Pour une vraie politique de réduction des risques en prison!
Menée depuis les années 80 en milieu libre, la politique de réduction des risques (accès libre et effectif au matériel stérile, accès large aux traitements de substitution, accès aux soins) a fait ses preuves. Elle a montré son efficacité non seulement sur la prévention de la transmission du sida et des hépatites, mais aussi sur la consommation de drogues et ses conséquences sociales (baisse des overdoses, baisse de la délinquance, meilleur accès au système de soins et de désintoxication).
Les usagers de drogues représentent 30 % de la population carcérale.

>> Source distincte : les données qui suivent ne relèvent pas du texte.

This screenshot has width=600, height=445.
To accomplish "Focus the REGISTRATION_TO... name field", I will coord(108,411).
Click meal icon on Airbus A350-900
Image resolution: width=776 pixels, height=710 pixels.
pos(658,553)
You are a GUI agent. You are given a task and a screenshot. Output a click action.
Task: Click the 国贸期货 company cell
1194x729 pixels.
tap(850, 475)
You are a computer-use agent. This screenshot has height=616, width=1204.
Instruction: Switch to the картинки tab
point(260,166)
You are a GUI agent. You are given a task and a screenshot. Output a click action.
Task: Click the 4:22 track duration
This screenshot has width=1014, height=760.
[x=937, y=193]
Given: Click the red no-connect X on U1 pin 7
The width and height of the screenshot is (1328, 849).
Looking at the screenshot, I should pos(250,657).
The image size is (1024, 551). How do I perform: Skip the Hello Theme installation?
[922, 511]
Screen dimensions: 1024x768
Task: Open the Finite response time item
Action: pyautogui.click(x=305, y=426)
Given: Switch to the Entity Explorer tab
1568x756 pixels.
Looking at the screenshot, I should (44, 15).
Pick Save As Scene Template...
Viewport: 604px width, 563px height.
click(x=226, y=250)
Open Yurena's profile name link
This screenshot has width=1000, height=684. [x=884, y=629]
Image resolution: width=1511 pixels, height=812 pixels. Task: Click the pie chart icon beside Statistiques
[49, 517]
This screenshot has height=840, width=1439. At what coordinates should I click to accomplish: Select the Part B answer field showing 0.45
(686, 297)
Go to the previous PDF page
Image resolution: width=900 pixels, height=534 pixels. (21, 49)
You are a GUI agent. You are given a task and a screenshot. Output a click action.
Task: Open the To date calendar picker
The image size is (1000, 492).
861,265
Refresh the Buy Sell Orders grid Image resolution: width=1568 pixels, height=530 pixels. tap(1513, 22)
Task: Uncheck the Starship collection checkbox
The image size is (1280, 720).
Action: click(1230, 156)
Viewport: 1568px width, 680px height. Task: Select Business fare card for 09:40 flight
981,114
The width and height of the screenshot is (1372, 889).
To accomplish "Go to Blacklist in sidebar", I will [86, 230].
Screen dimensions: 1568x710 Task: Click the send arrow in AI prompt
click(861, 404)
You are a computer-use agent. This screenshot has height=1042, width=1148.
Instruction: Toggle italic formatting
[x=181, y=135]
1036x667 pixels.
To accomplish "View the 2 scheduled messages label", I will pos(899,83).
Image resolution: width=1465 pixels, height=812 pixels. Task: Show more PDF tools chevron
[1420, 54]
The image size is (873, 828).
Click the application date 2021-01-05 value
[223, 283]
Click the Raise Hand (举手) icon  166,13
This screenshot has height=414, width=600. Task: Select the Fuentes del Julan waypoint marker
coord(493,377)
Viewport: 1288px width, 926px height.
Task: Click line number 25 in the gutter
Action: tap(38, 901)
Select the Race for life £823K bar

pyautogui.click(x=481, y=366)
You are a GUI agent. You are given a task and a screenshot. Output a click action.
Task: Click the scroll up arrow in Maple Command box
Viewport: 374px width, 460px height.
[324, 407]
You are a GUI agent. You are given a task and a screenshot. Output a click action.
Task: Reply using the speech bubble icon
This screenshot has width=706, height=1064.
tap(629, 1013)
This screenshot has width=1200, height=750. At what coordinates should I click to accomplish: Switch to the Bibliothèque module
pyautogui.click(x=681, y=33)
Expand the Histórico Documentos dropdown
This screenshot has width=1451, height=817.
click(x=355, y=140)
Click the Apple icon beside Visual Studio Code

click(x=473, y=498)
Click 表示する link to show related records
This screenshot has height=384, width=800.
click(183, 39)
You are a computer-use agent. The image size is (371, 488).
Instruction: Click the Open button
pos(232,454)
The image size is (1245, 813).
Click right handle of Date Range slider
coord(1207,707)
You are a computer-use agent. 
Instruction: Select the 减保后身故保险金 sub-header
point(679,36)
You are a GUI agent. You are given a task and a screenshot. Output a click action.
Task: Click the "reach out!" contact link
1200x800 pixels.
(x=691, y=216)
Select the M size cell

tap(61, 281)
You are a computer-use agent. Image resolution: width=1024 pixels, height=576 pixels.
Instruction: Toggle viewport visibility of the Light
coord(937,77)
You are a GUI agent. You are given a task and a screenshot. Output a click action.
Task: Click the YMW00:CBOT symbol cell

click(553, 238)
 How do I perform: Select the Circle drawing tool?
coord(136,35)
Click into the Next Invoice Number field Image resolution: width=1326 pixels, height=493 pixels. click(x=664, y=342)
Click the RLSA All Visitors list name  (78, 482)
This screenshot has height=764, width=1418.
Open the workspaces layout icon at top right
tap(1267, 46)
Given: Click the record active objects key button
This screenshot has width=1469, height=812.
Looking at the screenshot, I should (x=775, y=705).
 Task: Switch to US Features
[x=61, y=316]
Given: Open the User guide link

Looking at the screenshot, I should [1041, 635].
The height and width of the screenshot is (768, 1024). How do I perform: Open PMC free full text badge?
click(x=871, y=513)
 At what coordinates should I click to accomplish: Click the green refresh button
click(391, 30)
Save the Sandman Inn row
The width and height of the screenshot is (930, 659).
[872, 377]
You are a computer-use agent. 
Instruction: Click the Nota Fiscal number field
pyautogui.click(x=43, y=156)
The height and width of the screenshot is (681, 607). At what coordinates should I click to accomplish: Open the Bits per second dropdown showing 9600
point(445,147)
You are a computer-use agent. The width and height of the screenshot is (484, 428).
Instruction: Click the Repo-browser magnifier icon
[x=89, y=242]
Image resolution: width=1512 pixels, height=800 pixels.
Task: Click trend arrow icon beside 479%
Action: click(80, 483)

La prévalence du VIH/sida est quatre à six fois supérieure en prison qu’en milieu libre, celle de l’hépatite C dix fois supérieure. Pourtant, l’accès au matériel de réduction des risques reste interdit en prison. Aucun programme d’échange des seringues (PES), susceptible d’éviter des contaminations par les virus du sida et des hépatites, n’a été mis en place dans les prisons françaises. Les PES expérimentés dans les prisons en Allemagne, en Espagne, au Luxembourg et en Suisse n’ont pas entraîné de recrudescence de la toxicomanie, ni provoqué d’incident de sécurité lié à la détention de seringues. Des projets de mise en place de PES en prison sont en cours en Ecosse et au Portugal.